**** Entries provided

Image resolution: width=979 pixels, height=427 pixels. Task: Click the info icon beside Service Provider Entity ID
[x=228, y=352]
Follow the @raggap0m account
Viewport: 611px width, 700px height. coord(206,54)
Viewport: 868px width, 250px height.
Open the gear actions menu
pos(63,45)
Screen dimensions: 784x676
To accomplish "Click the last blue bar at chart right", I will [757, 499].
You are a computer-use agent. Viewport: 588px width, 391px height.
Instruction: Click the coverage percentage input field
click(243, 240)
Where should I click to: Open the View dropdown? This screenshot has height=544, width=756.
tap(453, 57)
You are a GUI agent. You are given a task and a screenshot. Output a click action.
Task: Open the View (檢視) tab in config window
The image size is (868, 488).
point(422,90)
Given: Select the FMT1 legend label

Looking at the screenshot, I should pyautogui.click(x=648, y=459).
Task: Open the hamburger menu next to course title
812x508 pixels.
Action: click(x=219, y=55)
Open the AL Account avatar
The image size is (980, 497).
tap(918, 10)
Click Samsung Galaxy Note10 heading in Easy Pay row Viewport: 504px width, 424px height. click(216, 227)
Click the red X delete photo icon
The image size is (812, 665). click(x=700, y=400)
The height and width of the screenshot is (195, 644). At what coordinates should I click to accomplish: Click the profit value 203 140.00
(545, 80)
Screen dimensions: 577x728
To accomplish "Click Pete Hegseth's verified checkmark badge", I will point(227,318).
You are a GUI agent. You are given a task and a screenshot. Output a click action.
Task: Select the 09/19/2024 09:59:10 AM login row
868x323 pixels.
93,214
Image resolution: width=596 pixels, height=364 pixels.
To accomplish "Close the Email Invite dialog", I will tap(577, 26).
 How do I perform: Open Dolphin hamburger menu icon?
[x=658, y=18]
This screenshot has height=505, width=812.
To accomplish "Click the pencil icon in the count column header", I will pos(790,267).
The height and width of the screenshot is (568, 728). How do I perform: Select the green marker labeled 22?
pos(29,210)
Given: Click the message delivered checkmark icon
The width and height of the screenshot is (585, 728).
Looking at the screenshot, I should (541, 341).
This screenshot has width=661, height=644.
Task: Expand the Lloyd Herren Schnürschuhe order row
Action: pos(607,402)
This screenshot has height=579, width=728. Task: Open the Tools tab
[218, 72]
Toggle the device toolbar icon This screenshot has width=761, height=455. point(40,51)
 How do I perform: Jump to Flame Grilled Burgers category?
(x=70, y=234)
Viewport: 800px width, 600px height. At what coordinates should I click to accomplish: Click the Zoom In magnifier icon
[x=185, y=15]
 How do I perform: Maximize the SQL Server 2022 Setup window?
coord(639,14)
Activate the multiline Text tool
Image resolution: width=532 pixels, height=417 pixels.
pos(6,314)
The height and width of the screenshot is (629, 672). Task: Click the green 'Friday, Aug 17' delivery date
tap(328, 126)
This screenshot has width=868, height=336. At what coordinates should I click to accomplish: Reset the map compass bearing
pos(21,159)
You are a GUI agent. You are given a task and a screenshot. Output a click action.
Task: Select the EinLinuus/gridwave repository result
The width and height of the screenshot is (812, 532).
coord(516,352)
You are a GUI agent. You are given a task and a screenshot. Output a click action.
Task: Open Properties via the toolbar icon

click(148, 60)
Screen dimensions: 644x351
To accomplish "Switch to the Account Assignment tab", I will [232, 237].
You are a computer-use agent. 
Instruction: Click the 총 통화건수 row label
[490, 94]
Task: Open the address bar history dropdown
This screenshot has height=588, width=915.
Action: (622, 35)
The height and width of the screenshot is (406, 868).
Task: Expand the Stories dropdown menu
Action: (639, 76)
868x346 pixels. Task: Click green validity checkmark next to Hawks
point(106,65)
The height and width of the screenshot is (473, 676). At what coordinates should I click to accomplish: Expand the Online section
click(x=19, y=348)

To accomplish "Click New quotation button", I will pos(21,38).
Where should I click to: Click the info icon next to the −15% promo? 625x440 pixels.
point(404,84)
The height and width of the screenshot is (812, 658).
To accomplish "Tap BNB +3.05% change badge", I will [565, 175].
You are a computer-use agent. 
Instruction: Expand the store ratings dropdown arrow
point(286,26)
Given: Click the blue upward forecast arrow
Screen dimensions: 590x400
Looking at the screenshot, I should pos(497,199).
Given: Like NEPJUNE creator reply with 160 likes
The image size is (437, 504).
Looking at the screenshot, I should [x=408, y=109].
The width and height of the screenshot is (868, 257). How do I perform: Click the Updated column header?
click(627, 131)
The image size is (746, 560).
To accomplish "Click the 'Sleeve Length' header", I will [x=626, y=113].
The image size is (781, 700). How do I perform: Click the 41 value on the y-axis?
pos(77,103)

********

» To do: Take the lines above from the one containing "The height and width of the screenshot is (195, 644)." down to the one containing "Given: Click the message", and transcribe them exactly, both ends included.

» Reply:
The height and width of the screenshot is (195, 644). At what coordinates should I click to accomplish: Click the profit value 203 140.00
(545, 80)
Screen dimensions: 577x728
To accomplish "Click Pete Hegseth's verified checkmark badge", I will point(227,318).
You are a GUI agent. You are given a task and a screenshot. Output a click action.
Task: Select the 09/19/2024 09:59:10 AM login row
868x323 pixels.
93,214
Image resolution: width=596 pixels, height=364 pixels.
To accomplish "Close the Email Invite dialog", I will tap(577, 26).
 How do I perform: Open Dolphin hamburger menu icon?
[x=658, y=18]
This screenshot has height=505, width=812.
To accomplish "Click the pencil icon in the count column header", I will pos(790,267).
The height and width of the screenshot is (568, 728). How do I perform: Select the green marker labeled 22?
pos(29,210)
Given: Click the message delivered checkmark icon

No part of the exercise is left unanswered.